# [Material shown]
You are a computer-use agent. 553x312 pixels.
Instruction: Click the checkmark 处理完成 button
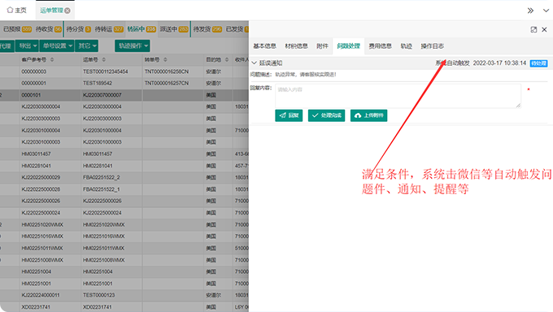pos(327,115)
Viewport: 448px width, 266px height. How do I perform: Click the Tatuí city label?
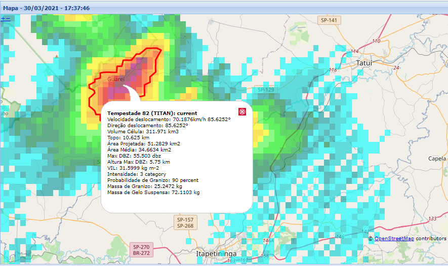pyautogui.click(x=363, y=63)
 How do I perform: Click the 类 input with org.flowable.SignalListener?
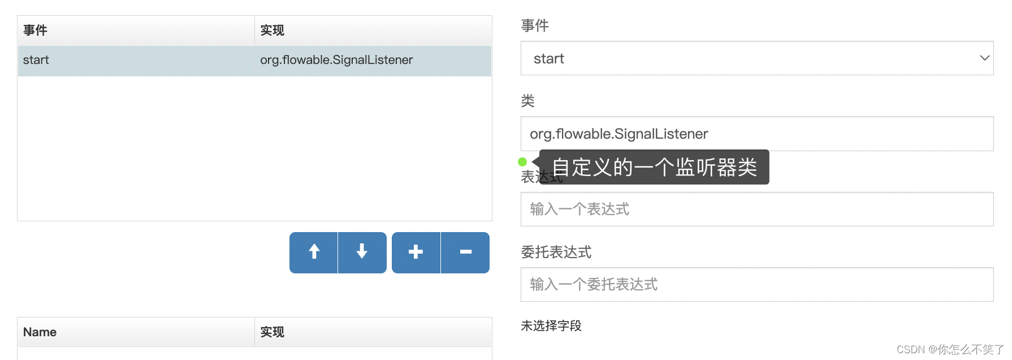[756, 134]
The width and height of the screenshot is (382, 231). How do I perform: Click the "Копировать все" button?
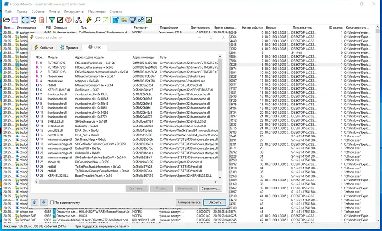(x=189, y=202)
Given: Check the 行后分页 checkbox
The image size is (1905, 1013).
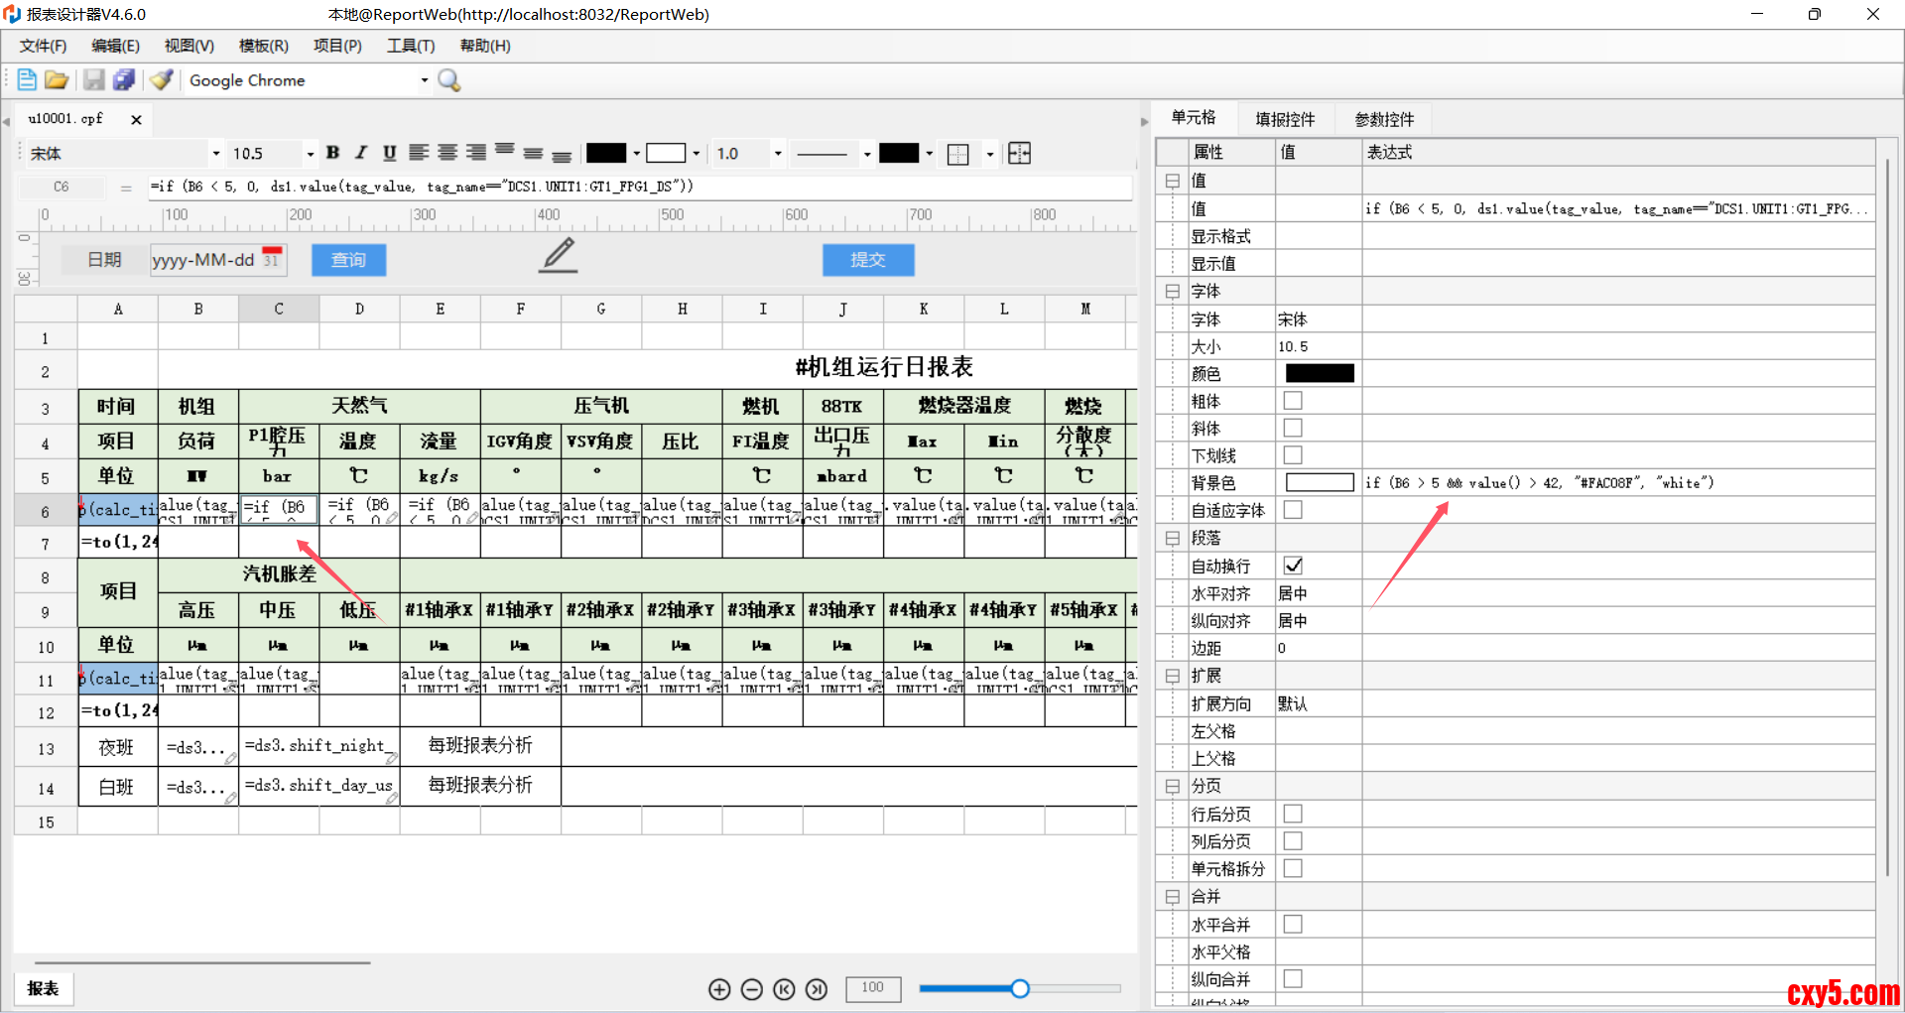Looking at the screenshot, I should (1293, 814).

---

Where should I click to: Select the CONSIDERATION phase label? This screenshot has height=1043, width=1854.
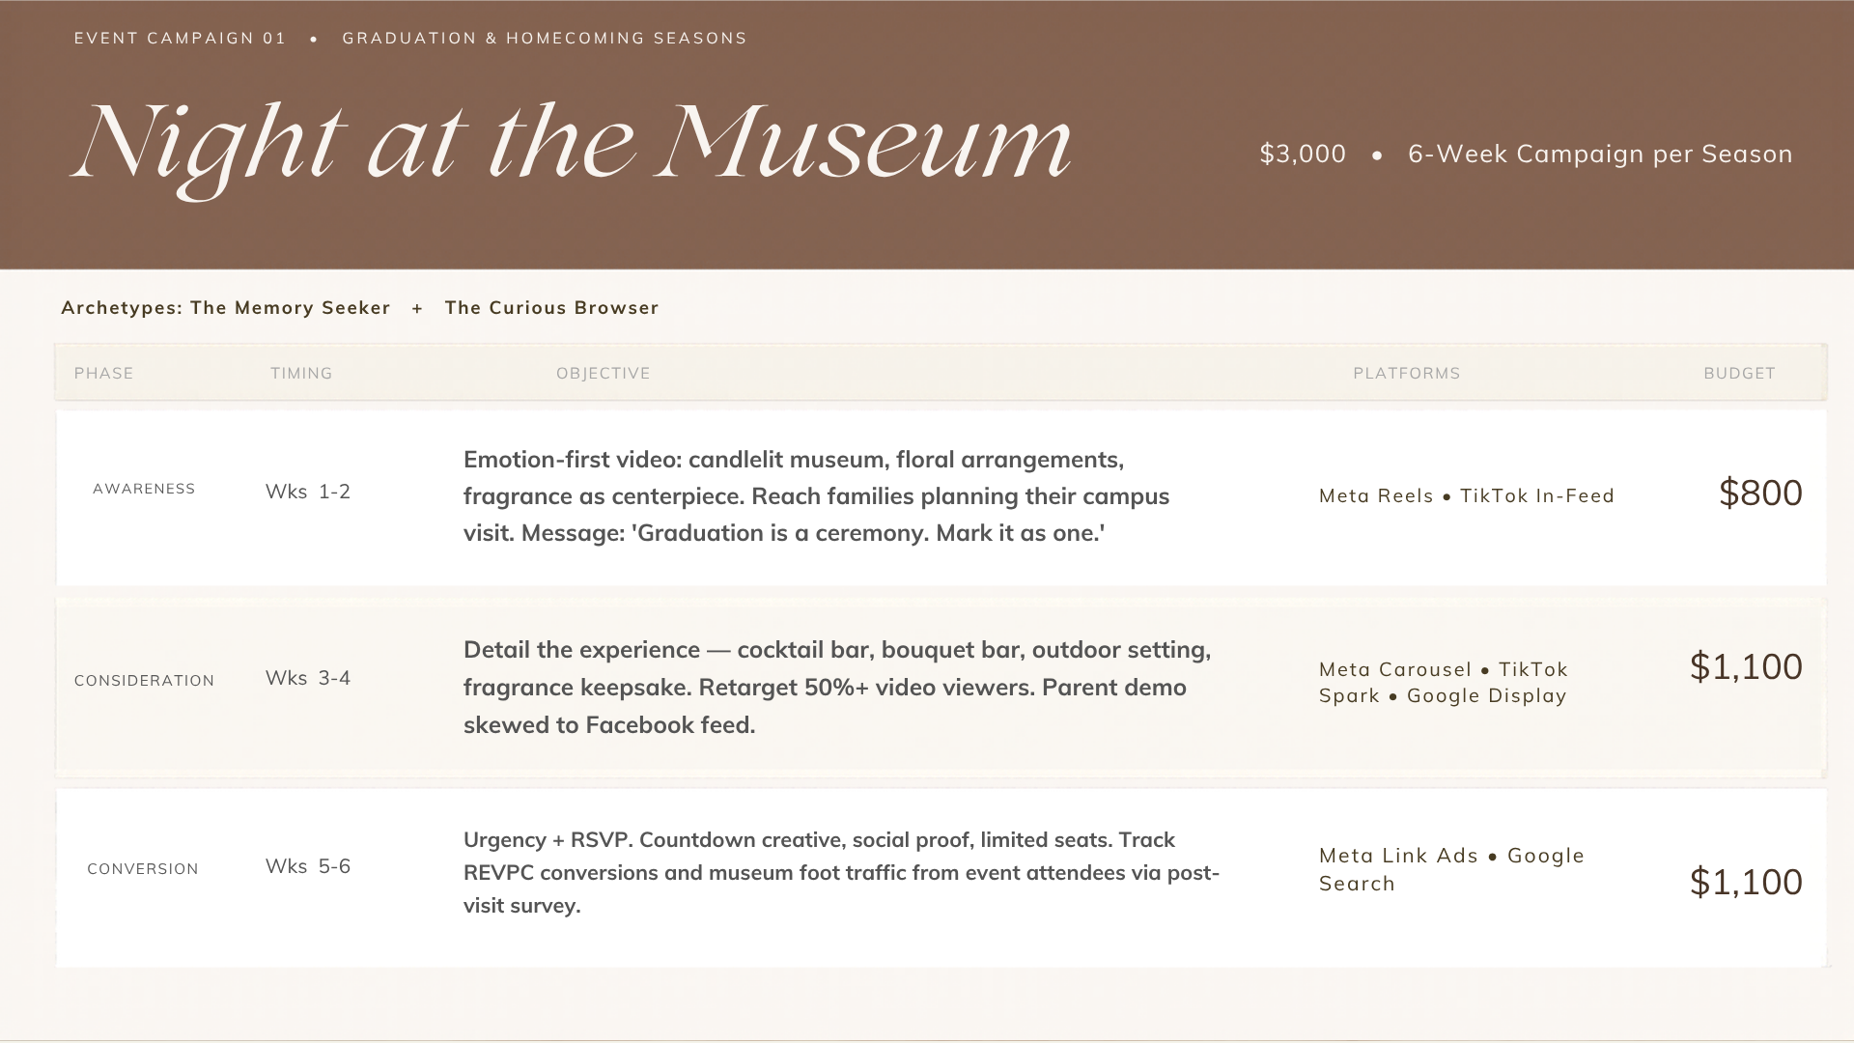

# [Written problem]
Output the lines between the one containing "You are a computer-use agent. 553x312 pixels." and the one containing "(x=189, y=202)", inclusive, leaving out the pictures.

# [Task output]
You are a computer-use agent. 553x312 pixels.
Instruction: Click the checkmark 处理完成 button
pos(327,115)
Viewport: 448px width, 266px height. How do I perform: Click the Tatuí city label?
pyautogui.click(x=363, y=63)
 How do I perform: Click the 类 input with org.flowable.SignalListener?
[756, 134]
The width and height of the screenshot is (382, 231). How do I perform: Click the "Копировать все" button?
(x=189, y=202)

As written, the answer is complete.